Monheim. Es ist ein Hilfeschrei, den Michael Schlemminger-Fichtler am Freitag von sich gab. Der Vereinsvorsitzende des Beratungscentrums, das im Haus der Chancen angesiedelt ist, muss in diesem Jahr* bereits zum zweiten Mal ein Defizit im Haushalt verbuchen. Konnte der gemeinnützige Verein 2010 noch einen ausgeglichenen Haushalt von 700 000 Euro vorweisen, betrugen die Zuschüsse von Kommune, Land, Bund und Bundesagentur für Arbeit aus denen sich der Verein ausschließlich finanziert, 2011 nur noch 580 000 Euro, bei Ausgaben von 620 000 Euro.

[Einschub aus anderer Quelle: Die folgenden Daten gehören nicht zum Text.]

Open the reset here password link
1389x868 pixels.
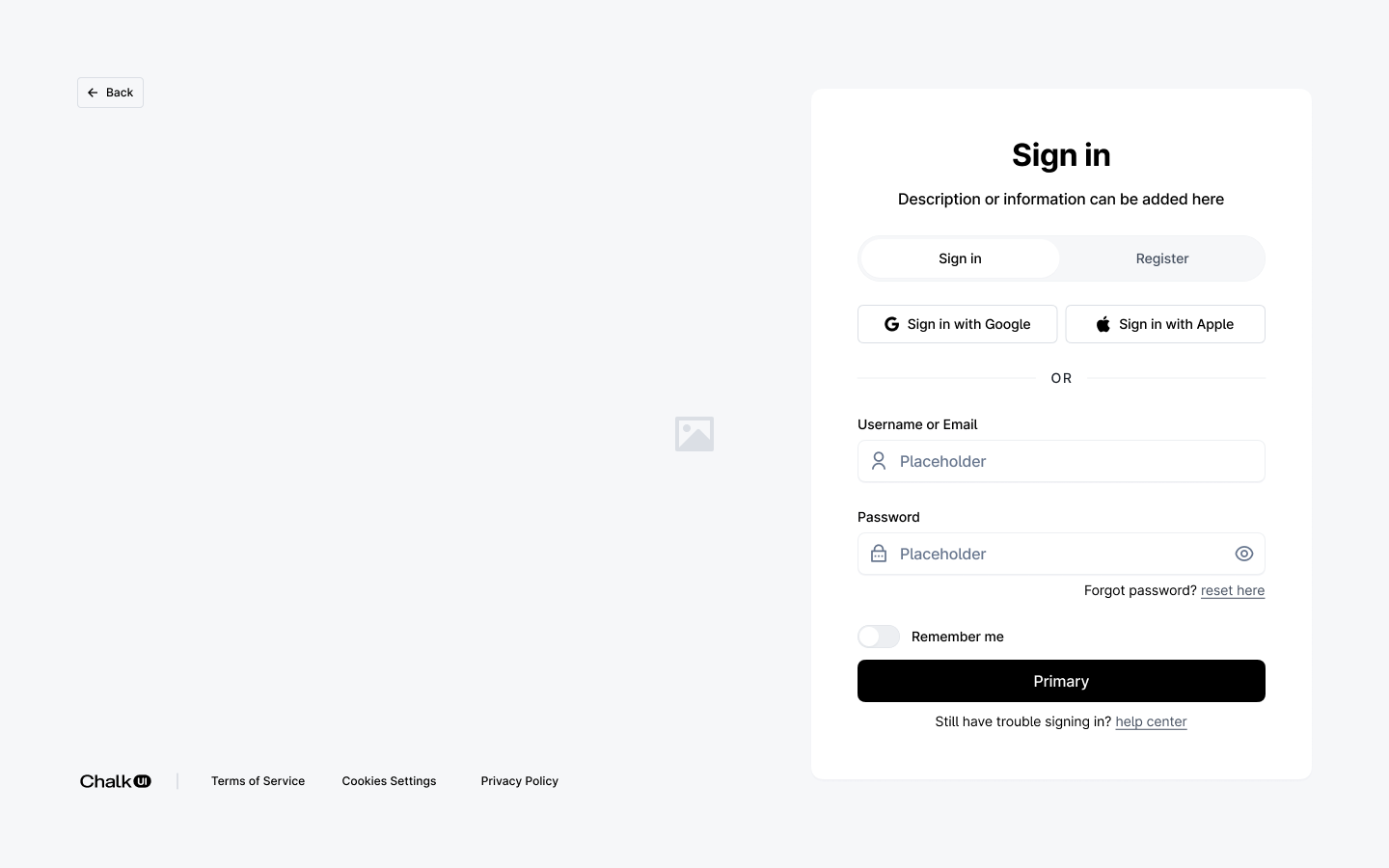click(x=1233, y=590)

Auch in diesem Jahr erwartet Schlemminger-Fichtler ein Defizit von 50 000 Euro. 2013 werde sich das Defizit noch einmal verdoppeln, wenn nichts geschehe. Und das, obwohl der Beratungsbedarf stetig steigt. „Wir hatten im April an einem einzigen Tag 39 Beratungstemine“, sagt der Vereinsvorsitzende. „Davon waren drei Viertel Notfallberatungen.“
Das Beratungscentrum bietet kostenlose Schuldner- und Insolvenzberatung, psychologische Einzel-, Paar- und Familienberatung sowie Schwangerenkonflikt- und Sozialberatung an. Zusätzlich gibt es dort Arbeits- und Qualifizierungsmaßnahmen für junge Menschen, die Unterstützung beim Einstieg in den ersten Arbeitsmarkt benötigen — alles ausschließlich finanziert von Fördermitteln der Kommune, des Kreises und der Bundesagentur für Arbeit.

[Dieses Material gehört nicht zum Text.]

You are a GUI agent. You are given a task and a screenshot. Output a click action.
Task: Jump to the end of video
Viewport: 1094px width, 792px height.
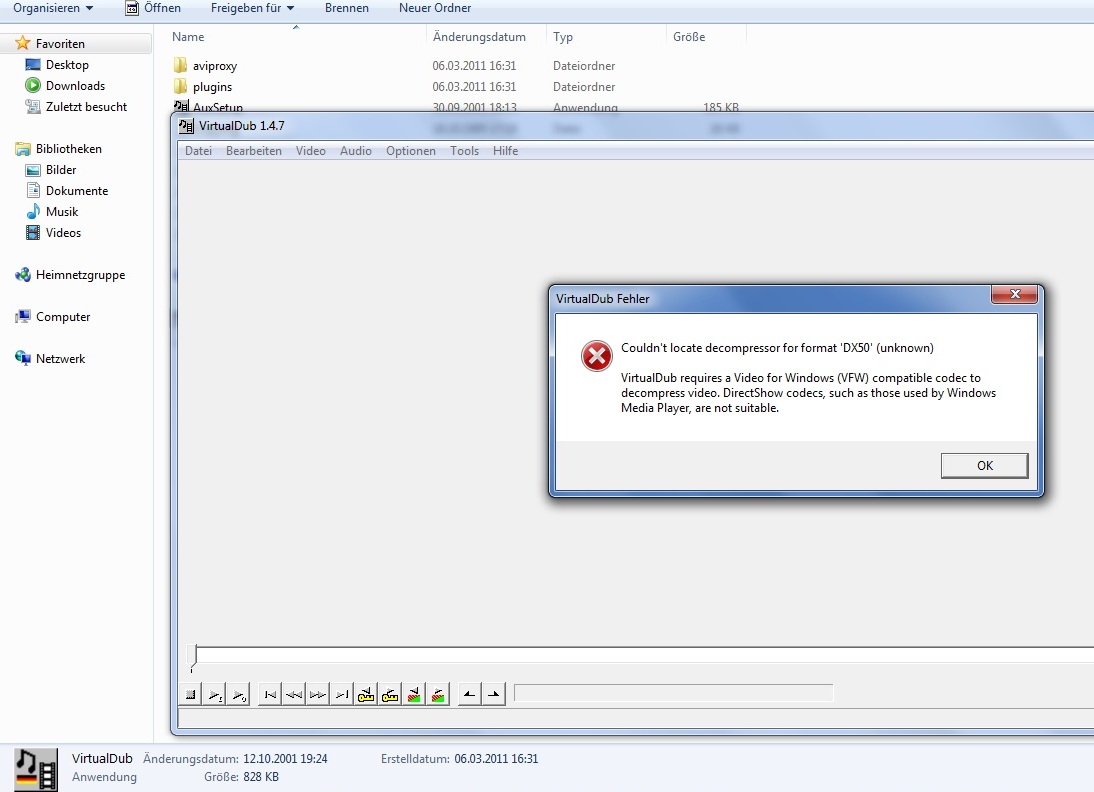pyautogui.click(x=342, y=694)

Vier Mitarbeiter mussten schon entlassen werden, eine Vollzeitstelle wurde auf Teilzeit reduziert. Projekte mussten eingedampft, die Teilnehmer der Arbeitsqualifizierungsprogramme von 65 (2006) auf maximal 25 Teilnehmer verringert werden. Und das, weil die Zuschüsse vor allem aus Berlin jedes Jahr weiter gekürzt werden, so Schlemminger-Fichtler.
Von 17 Mitarbeitern haben im Beratungscentrum nur zwei eine unbefristete Stelle. Um Fördermittel zu akquirieren, müssen sich die Mitarbeiter immer neue Projekte ausdenken, mit denen sie sich für finanzielle Hilfen bei den Geldgebern bewerben können. Doch dazu müsste die Geschäftsführerin Personal abstellen, das nicht da ist.
Aus dem Beratungsbereich kann keines mehr abgezogen werden. „Wir haben alleine für die Insolvenzberatung Wartelisten von bis zu 12 Monaten“, sagt Claudia Haag-Porysiak.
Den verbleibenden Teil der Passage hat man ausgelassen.